According to Tribe’s first argument, no statutory conflict exists since the Senate Amendment is not an “operative” provision of the Clean Air Act, but instead belongs to a class of congressional enactments that make no sense and hence he asserts, should simply be ignored.  Stated Tribe:  “It is not unusual to have an appendix, that says here are some things that are written down in this vast law, that for some reason or another are mistaken.  You can’t do them, they can’t be executed, they ask for something impossible.  If you set them aside to make clear to an ordinary reader that they are not intended to be operative.”

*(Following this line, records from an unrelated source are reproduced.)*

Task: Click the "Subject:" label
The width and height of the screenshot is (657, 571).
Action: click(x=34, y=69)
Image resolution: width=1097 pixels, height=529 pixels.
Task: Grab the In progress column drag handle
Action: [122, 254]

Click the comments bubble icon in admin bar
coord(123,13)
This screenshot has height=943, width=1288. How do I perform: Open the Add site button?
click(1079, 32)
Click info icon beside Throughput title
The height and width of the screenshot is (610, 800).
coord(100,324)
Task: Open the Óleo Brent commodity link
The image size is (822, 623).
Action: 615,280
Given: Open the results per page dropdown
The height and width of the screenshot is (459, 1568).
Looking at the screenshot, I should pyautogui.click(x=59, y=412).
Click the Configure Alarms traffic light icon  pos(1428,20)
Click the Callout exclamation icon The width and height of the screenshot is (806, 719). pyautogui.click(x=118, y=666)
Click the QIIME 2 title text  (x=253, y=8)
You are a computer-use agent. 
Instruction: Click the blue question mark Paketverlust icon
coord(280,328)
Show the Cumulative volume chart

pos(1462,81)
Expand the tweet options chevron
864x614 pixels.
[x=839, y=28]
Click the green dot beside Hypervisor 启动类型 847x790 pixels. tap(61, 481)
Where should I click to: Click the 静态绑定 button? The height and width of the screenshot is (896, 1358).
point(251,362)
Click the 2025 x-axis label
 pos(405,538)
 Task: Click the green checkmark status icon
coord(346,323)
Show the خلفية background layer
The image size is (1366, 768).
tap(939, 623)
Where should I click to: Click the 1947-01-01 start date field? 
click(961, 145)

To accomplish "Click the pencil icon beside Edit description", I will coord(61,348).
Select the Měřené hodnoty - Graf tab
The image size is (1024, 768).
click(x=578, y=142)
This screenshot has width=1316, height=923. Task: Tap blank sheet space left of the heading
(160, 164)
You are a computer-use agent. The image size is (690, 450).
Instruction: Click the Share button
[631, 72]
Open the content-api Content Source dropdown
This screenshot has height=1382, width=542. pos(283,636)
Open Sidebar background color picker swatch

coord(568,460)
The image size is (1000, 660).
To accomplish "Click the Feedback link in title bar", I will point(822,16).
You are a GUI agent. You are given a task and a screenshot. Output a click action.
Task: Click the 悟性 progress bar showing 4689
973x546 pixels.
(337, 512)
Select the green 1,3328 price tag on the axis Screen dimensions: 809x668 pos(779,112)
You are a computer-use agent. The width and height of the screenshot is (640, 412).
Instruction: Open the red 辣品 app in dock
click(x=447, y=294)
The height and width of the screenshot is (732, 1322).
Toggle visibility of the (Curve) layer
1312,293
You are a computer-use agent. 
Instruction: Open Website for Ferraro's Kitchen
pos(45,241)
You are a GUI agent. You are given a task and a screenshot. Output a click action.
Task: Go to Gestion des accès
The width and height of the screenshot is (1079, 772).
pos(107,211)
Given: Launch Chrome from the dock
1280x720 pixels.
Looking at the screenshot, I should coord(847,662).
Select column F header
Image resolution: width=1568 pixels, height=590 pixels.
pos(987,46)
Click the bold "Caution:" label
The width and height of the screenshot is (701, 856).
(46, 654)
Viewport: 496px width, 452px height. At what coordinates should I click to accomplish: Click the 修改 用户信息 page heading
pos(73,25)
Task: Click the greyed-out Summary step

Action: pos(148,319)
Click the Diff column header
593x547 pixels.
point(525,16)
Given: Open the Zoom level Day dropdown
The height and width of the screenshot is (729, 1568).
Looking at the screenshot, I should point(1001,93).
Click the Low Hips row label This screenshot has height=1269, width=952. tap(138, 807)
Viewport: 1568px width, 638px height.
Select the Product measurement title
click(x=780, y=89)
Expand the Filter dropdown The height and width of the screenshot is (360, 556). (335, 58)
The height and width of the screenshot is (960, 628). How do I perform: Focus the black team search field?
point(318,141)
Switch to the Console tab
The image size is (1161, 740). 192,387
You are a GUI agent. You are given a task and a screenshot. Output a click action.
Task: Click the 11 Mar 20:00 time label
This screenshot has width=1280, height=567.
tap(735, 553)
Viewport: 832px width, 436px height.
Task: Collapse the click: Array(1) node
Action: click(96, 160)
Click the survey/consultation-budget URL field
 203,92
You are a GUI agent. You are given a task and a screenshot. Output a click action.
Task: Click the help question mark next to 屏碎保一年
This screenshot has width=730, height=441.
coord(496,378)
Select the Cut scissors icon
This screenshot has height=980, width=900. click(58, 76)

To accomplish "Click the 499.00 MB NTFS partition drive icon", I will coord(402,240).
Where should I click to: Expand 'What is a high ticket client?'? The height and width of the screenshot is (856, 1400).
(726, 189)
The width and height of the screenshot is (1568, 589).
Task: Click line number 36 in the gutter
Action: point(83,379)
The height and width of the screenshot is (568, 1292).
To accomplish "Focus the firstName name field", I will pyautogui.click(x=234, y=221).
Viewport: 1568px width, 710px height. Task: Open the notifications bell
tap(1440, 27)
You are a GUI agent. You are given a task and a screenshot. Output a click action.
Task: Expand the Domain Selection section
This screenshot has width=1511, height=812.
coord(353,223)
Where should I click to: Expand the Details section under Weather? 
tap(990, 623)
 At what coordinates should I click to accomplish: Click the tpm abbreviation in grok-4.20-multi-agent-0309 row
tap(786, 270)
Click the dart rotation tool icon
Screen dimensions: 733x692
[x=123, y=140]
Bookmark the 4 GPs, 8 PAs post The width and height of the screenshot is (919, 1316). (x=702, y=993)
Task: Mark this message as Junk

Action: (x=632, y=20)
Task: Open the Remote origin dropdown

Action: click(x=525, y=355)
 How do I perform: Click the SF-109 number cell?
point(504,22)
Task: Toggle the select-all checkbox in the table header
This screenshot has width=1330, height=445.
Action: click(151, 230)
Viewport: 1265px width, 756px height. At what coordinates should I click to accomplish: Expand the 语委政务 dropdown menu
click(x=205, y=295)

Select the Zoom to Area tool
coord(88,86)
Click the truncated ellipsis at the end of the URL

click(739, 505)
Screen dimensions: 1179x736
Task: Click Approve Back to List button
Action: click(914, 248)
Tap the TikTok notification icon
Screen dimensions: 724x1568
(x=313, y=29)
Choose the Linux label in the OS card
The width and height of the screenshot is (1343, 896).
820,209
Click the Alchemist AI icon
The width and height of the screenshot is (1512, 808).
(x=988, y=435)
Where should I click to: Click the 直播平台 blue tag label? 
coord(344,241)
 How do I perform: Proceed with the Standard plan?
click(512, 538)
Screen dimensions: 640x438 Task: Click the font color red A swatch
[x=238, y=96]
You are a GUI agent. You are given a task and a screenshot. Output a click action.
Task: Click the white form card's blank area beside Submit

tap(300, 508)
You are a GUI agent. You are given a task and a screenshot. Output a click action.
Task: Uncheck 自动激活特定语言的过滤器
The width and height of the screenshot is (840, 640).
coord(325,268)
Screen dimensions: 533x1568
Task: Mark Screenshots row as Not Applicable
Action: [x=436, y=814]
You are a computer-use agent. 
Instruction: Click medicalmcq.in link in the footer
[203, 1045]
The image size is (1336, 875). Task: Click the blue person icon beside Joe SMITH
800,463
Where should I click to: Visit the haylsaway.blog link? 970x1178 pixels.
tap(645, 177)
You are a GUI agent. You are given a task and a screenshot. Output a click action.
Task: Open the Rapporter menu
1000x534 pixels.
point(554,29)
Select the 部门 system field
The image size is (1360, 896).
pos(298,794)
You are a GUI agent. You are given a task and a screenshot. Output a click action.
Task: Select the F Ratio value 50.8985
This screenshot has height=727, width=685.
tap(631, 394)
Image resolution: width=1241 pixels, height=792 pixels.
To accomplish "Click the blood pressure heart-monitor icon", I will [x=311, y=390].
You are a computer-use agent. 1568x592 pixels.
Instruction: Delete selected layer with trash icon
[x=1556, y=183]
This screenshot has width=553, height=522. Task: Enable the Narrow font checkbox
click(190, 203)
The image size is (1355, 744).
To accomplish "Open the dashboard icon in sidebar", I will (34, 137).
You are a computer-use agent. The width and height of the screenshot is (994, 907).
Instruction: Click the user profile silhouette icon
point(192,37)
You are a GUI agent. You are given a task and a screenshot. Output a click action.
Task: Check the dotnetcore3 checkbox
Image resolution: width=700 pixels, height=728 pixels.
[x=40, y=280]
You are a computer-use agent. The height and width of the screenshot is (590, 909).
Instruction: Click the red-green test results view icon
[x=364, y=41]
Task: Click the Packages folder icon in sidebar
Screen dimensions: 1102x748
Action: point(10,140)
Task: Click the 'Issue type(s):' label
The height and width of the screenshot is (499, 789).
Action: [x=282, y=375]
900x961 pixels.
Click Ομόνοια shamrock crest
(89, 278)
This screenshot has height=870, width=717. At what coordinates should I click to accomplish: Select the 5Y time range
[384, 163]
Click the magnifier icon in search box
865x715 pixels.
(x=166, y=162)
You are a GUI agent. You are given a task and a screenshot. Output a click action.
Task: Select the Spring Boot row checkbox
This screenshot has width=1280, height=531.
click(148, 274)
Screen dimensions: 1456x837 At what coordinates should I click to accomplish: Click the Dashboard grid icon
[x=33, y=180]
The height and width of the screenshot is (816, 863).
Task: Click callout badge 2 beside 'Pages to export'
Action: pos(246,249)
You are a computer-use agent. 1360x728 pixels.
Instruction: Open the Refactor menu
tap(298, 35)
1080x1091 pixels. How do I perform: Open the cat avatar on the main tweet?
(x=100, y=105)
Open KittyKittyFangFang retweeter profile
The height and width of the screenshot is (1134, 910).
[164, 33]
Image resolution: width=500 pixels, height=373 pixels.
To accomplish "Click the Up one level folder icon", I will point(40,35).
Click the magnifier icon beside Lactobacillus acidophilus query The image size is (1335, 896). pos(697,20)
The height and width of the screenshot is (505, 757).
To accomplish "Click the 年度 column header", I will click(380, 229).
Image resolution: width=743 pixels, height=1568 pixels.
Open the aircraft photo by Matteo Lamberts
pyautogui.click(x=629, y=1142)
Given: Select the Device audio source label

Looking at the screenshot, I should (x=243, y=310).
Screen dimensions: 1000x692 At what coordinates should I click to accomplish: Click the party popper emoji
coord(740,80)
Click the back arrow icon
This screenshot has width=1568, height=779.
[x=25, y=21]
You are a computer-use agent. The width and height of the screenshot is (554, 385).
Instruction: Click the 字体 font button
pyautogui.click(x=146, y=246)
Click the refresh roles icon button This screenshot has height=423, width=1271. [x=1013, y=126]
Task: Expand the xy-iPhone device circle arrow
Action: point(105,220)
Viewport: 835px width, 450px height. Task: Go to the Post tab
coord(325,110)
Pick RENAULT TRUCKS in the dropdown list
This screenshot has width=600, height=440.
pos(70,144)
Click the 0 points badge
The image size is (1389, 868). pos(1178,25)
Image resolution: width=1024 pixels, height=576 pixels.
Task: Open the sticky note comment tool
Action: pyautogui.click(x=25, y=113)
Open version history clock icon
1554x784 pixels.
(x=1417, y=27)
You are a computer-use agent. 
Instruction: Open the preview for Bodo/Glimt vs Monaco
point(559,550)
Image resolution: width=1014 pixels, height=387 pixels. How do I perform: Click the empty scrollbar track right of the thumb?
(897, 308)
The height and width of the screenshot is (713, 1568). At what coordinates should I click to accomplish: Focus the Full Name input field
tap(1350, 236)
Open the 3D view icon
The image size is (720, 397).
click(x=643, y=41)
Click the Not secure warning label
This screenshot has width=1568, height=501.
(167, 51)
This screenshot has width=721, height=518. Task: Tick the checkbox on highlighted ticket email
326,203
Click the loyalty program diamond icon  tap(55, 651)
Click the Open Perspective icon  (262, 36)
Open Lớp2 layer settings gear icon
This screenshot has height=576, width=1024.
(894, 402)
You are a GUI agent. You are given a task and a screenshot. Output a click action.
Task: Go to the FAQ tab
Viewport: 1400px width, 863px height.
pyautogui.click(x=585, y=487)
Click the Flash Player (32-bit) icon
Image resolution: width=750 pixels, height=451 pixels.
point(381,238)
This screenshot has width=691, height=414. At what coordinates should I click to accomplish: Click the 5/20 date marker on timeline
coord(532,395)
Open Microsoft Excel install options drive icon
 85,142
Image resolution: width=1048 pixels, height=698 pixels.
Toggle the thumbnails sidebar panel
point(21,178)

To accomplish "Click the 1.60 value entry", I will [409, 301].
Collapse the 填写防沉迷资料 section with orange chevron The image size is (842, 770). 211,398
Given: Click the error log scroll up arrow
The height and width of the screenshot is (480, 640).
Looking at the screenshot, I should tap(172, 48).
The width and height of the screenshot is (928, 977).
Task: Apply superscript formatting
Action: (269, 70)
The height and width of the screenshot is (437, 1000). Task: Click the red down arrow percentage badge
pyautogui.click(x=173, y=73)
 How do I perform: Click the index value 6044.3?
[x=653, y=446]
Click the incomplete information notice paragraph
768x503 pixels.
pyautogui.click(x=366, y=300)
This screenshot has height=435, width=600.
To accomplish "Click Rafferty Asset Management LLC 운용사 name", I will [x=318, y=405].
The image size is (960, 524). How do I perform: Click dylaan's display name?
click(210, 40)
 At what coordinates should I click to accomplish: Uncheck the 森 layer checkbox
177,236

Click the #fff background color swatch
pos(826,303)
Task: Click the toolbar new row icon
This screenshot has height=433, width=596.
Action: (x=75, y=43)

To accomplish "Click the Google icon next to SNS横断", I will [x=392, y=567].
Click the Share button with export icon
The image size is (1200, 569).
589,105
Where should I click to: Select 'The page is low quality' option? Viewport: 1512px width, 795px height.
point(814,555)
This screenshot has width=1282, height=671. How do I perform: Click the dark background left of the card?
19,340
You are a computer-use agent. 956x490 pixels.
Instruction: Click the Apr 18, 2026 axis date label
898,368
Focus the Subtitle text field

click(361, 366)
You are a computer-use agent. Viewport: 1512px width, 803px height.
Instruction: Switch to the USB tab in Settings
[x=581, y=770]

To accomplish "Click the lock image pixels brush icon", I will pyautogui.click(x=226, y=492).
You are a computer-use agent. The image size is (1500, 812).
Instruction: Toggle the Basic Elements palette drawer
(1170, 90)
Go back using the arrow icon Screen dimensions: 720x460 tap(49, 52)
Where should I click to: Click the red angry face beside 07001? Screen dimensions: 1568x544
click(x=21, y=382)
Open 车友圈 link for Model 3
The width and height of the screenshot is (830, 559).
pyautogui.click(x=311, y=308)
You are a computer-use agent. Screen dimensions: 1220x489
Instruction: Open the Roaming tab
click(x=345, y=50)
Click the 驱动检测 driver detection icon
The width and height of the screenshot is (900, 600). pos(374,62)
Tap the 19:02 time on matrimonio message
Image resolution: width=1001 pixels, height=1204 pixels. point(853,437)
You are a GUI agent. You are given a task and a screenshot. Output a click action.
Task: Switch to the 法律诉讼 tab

The judges did not seem to buy it.  Indeed, Judge Griffith at one point expressed incredulity at Tribe’s implication that a hundred page separation between two provisions might render one of them “inoperative.”

Judge Griffiths and Kavanagh thus focused on the question of whether precedent compelled them to defer to EPA’s resolution of the House and Senate-originating provisions, assuming they conflicted.

Judge Griffith asked:

But Professor Tribe, do you agree that if we thought they were conflicting statutes, and I realize that you think that they are not, if they were conflicting statutes, then the Supreme Court has told us this is a Chevron case?

Here Tribe harkened to the underlying conditions authorizing Chevron deference – a delegation of lawmaking power from Congress to the agency.  Tribe insisted Congress has never delegated to EPA the power to resolve statutory conflicts, but only the power to issue environmental standards.  “This is not a chevron case,” he said.

But EPA’s lawyer from the Department of Justice, Amanda Berman, disagreed.  Relying on the recent Supreme Court decision in Scialabba v. Cuellar de Osorio, 134 S.Ct. 2191 (2014), she argued that the court owed Chevron deference to EPA’s resolution of the conflict between the House and Senate-originating provisions to give effect to the Senate provision allowing regulation of power plant emissions under Section 111(d) of the Act.

In Scialabba, a plurality of the Supreme Court upheld the Board of Immigration Appeals’ choice between two contradictory statutory provisions in the Immigration and Nationality Act.  In Justice Kagan’s plurality opinion, an agency’s reconciliation of the ambiguity raised by conflicting (“Janus-faced”) provisions merits Chevron deference.  134 S.Ct. 2203.  Although agreeing with the agency interpretation in the case, neither Justice Roberts nor Justice Scalia agreed that Chevron applied.  According to the Chief Justice, “Direct conflict is not ambiguity, and the resolution of such a conflict is not statutory construction but legislative choice.  Chevron is not a license for an agency to repair a statute that does not make sense.”  134 S.Ct. 2214.

Thus the battle over EPA’s authority to regulate greenhouse gases from existing power plants runs right, straight, dab into an unresolved question of administrative law – the permissible scope of the Chevron doctrine.  It would seem that EPA has the stronger case.  A narrow view that refuses to apply the case’s deference principle to an agency’s reconciliation of conflicting statutory provisions would potentially eviscerate Chevron, given that the line between a statutory conflict and a statutory ambiguity is exceedingly hard to draw.  The same holds true of the implicit congressional delegation that justifies judicial deference under the Chevron doctrine.  If the delegation is present with respect to an ambiguous or silent statutory provision, it is hard to see why that delegation would not be present with respect to a statute containing conflicting provisions.  While the court’s probable dismissal of this challenge to the Clean Power Plan as premature means we may not learn the answer to this question right away, the petitioners’ likely challenge of the EPA’s final rule means we will find out sooner or later.